Find the sum $\sum_{n=1}^{50}\frac{1}{n^4+n^2+1}$

$$\begin{align}\frac{1}{n^4+n^2+1}& =\frac{1}{n^4+2n^2+1-n^2}\\ &=\frac{1}{(n^2+1)^2-n^2}\\ &=\frac{1}{(n^2+n+1)(n^2-n+1)}\\ &=\frac{1-n}{2(n^2-n+1)}+\frac{1+n}{2(n^2+n+1)}\\ \end{align}$$

For $n={1,2,3}$ it is not giving telescooping series.

$=\frac{1}{3}+\frac{3}{14}+\frac{2}{13}+0-\frac{1}{6}-\frac{1}{7}$

Answer 1

Partial answer.

Rewrite the terms as:

$$\frac{1}{2}\left(\frac{n+1}{n^2+n+1} - \frac{n-1}{1+(n-1)+(n-1)^2}\right) = \\\frac{1}{2}\left(\frac{1}{n^2+n+1}+f(n)- f(n-1)\right)$$ where $f(n)=\frac{n}{1+n+n^2}$. In particular $\sum_{n=1}^\infty \left(f(n)-f(n-1)\right)=-f(0)=0$.

So we've reduced it to:

$$\frac12\sum \frac{1}{n^2+n+1}$$

Not sure how to compute that sum.

Answer 2

An observation:

We can reduce this series to another one.

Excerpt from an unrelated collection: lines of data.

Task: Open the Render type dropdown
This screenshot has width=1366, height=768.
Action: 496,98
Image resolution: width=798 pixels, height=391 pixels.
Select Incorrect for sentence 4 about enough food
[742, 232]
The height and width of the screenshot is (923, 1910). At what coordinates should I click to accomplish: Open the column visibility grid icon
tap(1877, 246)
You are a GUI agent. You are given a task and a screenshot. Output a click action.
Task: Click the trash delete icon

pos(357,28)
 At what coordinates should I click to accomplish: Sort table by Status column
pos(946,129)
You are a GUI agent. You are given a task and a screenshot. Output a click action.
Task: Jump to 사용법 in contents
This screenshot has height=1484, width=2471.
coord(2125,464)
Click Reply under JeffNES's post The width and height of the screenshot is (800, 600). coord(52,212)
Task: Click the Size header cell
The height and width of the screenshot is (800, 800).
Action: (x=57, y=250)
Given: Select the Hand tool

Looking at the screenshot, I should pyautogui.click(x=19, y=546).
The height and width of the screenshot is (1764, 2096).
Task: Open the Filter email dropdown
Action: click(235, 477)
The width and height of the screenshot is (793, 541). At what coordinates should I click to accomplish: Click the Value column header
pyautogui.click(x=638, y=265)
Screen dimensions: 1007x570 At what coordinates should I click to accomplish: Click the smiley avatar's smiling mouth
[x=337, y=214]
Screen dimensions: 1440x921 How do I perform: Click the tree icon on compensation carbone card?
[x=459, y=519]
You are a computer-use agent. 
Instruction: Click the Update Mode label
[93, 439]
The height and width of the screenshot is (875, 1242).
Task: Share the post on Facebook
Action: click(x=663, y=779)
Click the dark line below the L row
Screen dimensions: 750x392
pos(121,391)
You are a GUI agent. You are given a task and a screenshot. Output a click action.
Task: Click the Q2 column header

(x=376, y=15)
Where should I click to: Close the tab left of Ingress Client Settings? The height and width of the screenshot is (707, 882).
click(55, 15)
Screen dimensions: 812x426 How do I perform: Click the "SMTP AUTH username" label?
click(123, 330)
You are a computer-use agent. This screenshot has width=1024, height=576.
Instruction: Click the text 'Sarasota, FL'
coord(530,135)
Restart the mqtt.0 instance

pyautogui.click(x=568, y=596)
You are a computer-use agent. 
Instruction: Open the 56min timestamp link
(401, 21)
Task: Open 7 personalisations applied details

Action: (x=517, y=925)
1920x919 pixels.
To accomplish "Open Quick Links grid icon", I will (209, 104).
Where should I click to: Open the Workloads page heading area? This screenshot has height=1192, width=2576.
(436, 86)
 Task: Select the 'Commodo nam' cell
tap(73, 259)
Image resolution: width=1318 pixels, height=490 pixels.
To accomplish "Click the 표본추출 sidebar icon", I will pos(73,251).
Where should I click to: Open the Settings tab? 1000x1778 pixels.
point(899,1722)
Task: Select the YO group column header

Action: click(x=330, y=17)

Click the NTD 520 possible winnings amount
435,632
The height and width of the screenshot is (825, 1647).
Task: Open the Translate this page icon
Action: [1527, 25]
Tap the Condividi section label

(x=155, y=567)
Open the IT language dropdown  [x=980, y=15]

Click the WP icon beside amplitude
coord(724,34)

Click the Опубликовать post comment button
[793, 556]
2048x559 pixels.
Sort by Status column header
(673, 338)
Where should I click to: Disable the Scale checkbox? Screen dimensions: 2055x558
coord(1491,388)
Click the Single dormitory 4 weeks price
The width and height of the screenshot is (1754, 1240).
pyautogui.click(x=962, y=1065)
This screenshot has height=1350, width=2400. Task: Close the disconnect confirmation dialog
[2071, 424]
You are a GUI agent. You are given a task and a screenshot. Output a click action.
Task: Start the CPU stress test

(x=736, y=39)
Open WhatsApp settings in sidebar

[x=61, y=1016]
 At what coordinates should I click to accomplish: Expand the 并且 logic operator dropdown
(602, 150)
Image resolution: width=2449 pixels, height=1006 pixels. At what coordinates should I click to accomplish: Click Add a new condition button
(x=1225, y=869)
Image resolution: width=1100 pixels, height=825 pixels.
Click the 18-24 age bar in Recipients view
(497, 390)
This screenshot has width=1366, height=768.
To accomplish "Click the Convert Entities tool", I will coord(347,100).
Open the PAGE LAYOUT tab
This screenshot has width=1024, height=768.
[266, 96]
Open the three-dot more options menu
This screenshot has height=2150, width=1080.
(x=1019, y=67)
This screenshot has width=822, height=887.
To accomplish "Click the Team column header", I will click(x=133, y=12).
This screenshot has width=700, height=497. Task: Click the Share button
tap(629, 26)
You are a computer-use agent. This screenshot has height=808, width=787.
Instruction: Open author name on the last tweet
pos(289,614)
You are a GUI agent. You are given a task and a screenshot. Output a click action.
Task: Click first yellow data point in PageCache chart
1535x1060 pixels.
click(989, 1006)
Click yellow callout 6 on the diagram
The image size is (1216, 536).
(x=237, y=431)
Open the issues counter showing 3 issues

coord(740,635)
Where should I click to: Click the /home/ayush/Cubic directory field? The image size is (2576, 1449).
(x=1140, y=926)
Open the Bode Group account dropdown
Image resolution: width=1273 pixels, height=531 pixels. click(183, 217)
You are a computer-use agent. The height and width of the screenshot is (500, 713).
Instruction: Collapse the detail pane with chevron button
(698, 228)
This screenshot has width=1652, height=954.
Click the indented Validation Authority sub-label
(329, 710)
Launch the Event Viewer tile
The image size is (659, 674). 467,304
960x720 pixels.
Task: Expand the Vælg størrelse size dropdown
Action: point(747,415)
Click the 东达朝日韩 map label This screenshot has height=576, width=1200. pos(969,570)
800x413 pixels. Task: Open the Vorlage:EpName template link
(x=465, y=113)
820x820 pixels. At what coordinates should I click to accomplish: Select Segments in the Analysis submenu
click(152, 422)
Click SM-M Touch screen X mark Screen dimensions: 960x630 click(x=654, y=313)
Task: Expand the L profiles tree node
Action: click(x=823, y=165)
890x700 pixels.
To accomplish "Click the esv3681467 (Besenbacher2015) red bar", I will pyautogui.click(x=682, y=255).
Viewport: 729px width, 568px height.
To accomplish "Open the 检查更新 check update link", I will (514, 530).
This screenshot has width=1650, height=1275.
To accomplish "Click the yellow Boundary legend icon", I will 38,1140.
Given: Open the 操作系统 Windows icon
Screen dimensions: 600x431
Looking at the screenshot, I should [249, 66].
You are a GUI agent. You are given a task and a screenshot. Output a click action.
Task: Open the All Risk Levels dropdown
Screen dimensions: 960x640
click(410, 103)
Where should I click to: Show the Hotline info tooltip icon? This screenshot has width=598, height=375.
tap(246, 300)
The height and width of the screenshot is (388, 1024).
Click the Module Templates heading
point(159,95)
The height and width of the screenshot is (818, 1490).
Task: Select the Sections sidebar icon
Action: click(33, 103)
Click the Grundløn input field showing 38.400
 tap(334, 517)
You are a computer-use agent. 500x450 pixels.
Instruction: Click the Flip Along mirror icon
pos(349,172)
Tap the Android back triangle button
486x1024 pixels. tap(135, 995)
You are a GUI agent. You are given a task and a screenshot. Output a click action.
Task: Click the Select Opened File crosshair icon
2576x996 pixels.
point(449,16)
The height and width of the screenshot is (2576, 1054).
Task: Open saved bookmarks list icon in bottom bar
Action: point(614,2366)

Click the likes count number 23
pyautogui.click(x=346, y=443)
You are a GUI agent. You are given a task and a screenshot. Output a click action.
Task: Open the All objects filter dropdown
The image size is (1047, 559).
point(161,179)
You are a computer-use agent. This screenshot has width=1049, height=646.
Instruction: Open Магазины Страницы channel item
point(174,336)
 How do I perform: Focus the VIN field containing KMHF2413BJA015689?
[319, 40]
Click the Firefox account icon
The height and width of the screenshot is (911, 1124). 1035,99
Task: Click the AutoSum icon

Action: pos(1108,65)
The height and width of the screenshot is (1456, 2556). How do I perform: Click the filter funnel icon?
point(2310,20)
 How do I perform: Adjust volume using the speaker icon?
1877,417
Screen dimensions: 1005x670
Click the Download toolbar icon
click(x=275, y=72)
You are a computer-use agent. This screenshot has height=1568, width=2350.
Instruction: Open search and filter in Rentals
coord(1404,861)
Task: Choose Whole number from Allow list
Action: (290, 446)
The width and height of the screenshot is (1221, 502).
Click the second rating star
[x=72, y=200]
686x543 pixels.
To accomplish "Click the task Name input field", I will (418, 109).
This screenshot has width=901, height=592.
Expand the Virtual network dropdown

Note that $$\frac{1}{n(n\pm 1)+1}=\frac{|n\pm 1 -n|}{n(n\pm 1)+1}=|\tan(\arctan (n\pm 1)-\arctan n)|$$ Thus given summation is $$S=\sum_{n=1}^{50}\frac{1}{2n}\left(\tan(\arctan(n)-\arctan(n-1))-\tan(\arctan(n+1)-\arctan n)\right)\\=\sum_{n=1}^{50}\frac{1}{2n}\left(\tan(\beta_n-\beta_{n-1})-\tan(\beta_{n+1}-\beta_n)\right)$$ where $\beta_n:=\arctan n,\ n\ge 1$. I am trying to think if there is a way to find this summation.

Answer 3

Just completing Thomas Andrew's answer, $$\sum_{n=1}^{N}\frac{1}{n^2+n+1}=4\sum_{n=1}^{N}\frac{1}{(2n+1)^2+3}=4\sum_{k=1}^{+\infty}\sum_{k=1}^{N}\frac{3^{k-1}}{(2n+1)^{2k}}\tag{1}$$ can be put in integral form by exploiting: $$ \int_{0}^{+\infty}\frac{\sin(m x)}{m}\,e^{-\sqrt{3}\,x}\,dx = \frac{1}{3+m^2}.\tag{2}$$ That gives, for instance: $$\sum_{n=1}^{+\infty}\frac{1}{n^2+n+1}=4\int_{0}^{+\infty}\left(-\sin x+\varphi(x)\right) e^{-\sqrt{3}\,x}\,dx\\=-1+4\int_{0}^{+\infty}\varphi(x)\,e^{-\sqrt{3}\,x}\,dx \tag{3}$$ where $\varphi(x) = \frac{\pi}{4}\cdot(-1)^{\left\lfloor\frac{x}{\pi}\right\rfloor}$, so that (have also a look at this other question explaining the method): $$\sum_{n=1}^{+\infty}\frac{1}{n^2+n+1}=\color{red}{-1+\frac{\pi}{\sqrt{3}}\tanh\left(\frac{\pi}{2}\sqrt{3}\right)}.\tag{4}$$ By truncating the previous sum at $N=50$ we get something smaller than the RHS of $(4)$, but not much smaller, since the series on the LHS converges quite fast.